- [The problem]
Please edit the items below by replacing every "Screen dimensions" with "Screen size" and leaving everything else unchanged.

Source data:
%%

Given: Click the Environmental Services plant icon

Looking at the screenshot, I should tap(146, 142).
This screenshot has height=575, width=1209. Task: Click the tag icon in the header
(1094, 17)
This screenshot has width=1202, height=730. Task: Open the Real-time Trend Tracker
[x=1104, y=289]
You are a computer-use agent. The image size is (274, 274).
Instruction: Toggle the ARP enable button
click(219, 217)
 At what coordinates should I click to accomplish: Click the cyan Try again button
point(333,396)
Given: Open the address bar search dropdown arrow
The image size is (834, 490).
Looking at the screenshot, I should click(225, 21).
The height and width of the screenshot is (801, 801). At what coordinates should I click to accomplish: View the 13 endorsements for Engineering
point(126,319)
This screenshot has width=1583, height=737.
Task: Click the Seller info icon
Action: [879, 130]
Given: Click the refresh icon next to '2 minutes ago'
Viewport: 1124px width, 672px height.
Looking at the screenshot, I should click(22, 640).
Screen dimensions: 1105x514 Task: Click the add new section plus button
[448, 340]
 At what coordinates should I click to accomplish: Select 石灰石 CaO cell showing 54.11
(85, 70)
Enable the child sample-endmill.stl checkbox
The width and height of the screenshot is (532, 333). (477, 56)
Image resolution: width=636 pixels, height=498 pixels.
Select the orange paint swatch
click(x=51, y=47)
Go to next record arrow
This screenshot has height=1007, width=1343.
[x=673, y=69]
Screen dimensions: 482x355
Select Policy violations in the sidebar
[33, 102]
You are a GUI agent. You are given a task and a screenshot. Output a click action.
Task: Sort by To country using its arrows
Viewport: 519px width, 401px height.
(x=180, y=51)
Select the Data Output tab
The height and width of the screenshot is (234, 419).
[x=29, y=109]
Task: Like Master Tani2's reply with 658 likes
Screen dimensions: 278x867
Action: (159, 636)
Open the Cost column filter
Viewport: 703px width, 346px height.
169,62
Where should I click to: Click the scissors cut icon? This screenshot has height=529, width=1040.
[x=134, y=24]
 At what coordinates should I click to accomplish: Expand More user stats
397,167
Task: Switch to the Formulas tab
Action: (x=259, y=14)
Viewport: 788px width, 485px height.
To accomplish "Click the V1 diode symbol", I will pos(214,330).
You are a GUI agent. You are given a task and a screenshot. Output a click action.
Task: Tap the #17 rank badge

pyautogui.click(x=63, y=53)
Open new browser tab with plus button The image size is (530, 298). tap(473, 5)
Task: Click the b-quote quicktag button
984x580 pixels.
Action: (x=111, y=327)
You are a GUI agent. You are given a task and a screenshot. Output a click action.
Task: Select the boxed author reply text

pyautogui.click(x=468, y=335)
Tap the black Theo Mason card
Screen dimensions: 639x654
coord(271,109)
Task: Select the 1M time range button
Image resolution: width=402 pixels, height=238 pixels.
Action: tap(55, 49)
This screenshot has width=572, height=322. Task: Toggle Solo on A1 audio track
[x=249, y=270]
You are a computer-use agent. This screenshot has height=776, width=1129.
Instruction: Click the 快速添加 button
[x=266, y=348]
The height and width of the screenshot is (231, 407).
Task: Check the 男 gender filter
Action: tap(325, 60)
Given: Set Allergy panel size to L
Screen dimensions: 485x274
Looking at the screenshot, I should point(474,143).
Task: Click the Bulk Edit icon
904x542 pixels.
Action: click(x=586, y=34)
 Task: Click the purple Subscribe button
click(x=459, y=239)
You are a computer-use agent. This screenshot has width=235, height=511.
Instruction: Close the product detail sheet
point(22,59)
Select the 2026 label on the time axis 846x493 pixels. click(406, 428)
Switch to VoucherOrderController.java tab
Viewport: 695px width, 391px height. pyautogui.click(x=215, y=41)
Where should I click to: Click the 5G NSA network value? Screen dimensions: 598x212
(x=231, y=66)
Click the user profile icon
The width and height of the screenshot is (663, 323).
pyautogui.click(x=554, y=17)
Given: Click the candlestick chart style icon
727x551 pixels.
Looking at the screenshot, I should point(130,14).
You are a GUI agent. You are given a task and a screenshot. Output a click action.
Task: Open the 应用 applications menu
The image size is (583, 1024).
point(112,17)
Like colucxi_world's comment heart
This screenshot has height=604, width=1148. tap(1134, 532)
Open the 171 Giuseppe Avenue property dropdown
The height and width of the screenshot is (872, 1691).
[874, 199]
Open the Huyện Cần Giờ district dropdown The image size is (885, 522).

%%

- [Correct result]
Given: Click the Environmental Services plant icon

Looking at the screenshot, I should tap(146, 142).
This screenshot has height=575, width=1209. Task: Click the tag icon in the header
(1094, 17)
This screenshot has width=1202, height=730. Task: Open the Real-time Trend Tracker
[x=1104, y=289]
You are a computer-use agent. The image size is (274, 274).
Instruction: Toggle the ARP enable button
click(219, 217)
 At what coordinates should I click to accomplish: Click the cyan Try again button
point(333,396)
Given: Open the address bar search dropdown arrow
The image size is (834, 490).
Looking at the screenshot, I should click(225, 21).
The height and width of the screenshot is (801, 801). At what coordinates should I click to accomplish: View the 13 endorsements for Engineering
point(126,319)
This screenshot has width=1583, height=737.
Task: Click the Seller info icon
Action: [879, 130]
Given: Click the refresh icon next to '2 minutes ago'
Viewport: 1124px width, 672px height.
Looking at the screenshot, I should click(22, 640).
Screen size: 1105x514 Task: Click the add new section plus button
[448, 340]
 At what coordinates should I click to accomplish: Select 石灰石 CaO cell showing 54.11
(85, 70)
Enable the child sample-endmill.stl checkbox
The width and height of the screenshot is (532, 333). (477, 56)
Image resolution: width=636 pixels, height=498 pixels.
Select the orange paint swatch
click(x=51, y=47)
Go to next record arrow
This screenshot has height=1007, width=1343.
[x=673, y=69]
Screen size: 482x355
Select Policy violations in the sidebar
[33, 102]
You are a GUI agent. You are given a task and a screenshot. Output a click action.
Task: Sort by To country using its arrows
Viewport: 519px width, 401px height.
(x=180, y=51)
Select the Data Output tab
The height and width of the screenshot is (234, 419).
[x=29, y=109]
Task: Like Master Tani2's reply with 658 likes
Screen size: 278x867
Action: (159, 636)
Open the Cost column filter
Viewport: 703px width, 346px height.
169,62
Where should I click to: Click the scissors cut icon? This screenshot has height=529, width=1040.
[x=134, y=24]
 At what coordinates should I click to accomplish: Expand More user stats
397,167
Task: Switch to the Formulas tab
Action: (x=259, y=14)
Viewport: 788px width, 485px height.
To accomplish "Click the V1 diode symbol", I will pos(214,330).
You are a GUI agent. You are given a task and a screenshot. Output a click action.
Task: Tap the #17 rank badge

pyautogui.click(x=63, y=53)
Open new browser tab with plus button The image size is (530, 298). tap(473, 5)
Task: Click the b-quote quicktag button
984x580 pixels.
Action: (x=111, y=327)
You are a GUI agent. You are given a task and a screenshot. Output a click action.
Task: Select the boxed author reply text

pyautogui.click(x=468, y=335)
Tap the black Theo Mason card
Screen size: 639x654
coord(271,109)
Task: Select the 1M time range button
Image resolution: width=402 pixels, height=238 pixels.
Action: tap(55, 49)
This screenshot has width=572, height=322. Task: Toggle Solo on A1 audio track
[x=249, y=270]
You are a computer-use agent. This screenshot has height=776, width=1129.
Instruction: Click the 快速添加 button
[x=266, y=348]
The height and width of the screenshot is (231, 407).
Task: Check the 男 gender filter
Action: tap(325, 60)
Given: Set Allergy panel size to L
Screen size: 485x274
Looking at the screenshot, I should point(474,143).
Task: Click the Bulk Edit icon
904x542 pixels.
Action: click(x=586, y=34)
 Task: Click the purple Subscribe button
click(x=459, y=239)
You are a computer-use agent. This screenshot has width=235, height=511.
Instruction: Close the product detail sheet
point(22,59)
Select the 2026 label on the time axis 846x493 pixels. click(406, 428)
Switch to VoucherOrderController.java tab
Viewport: 695px width, 391px height. pyautogui.click(x=215, y=41)
Where should I click to: Click the 5G NSA network value? Screen size: 598x212
(x=231, y=66)
Click the user profile icon
The width and height of the screenshot is (663, 323).
pyautogui.click(x=554, y=17)
Given: Click the candlestick chart style icon
727x551 pixels.
Looking at the screenshot, I should point(130,14).
You are a GUI agent. You are given a task and a screenshot. Output a click action.
Task: Open the 应用 applications menu
The image size is (583, 1024).
point(112,17)
Like colucxi_world's comment heart
This screenshot has height=604, width=1148. tap(1134, 532)
Open the 171 Giuseppe Avenue property dropdown
The height and width of the screenshot is (872, 1691).
[874, 199]
Open the Huyện Cần Giờ district dropdown The image size is (885, 522).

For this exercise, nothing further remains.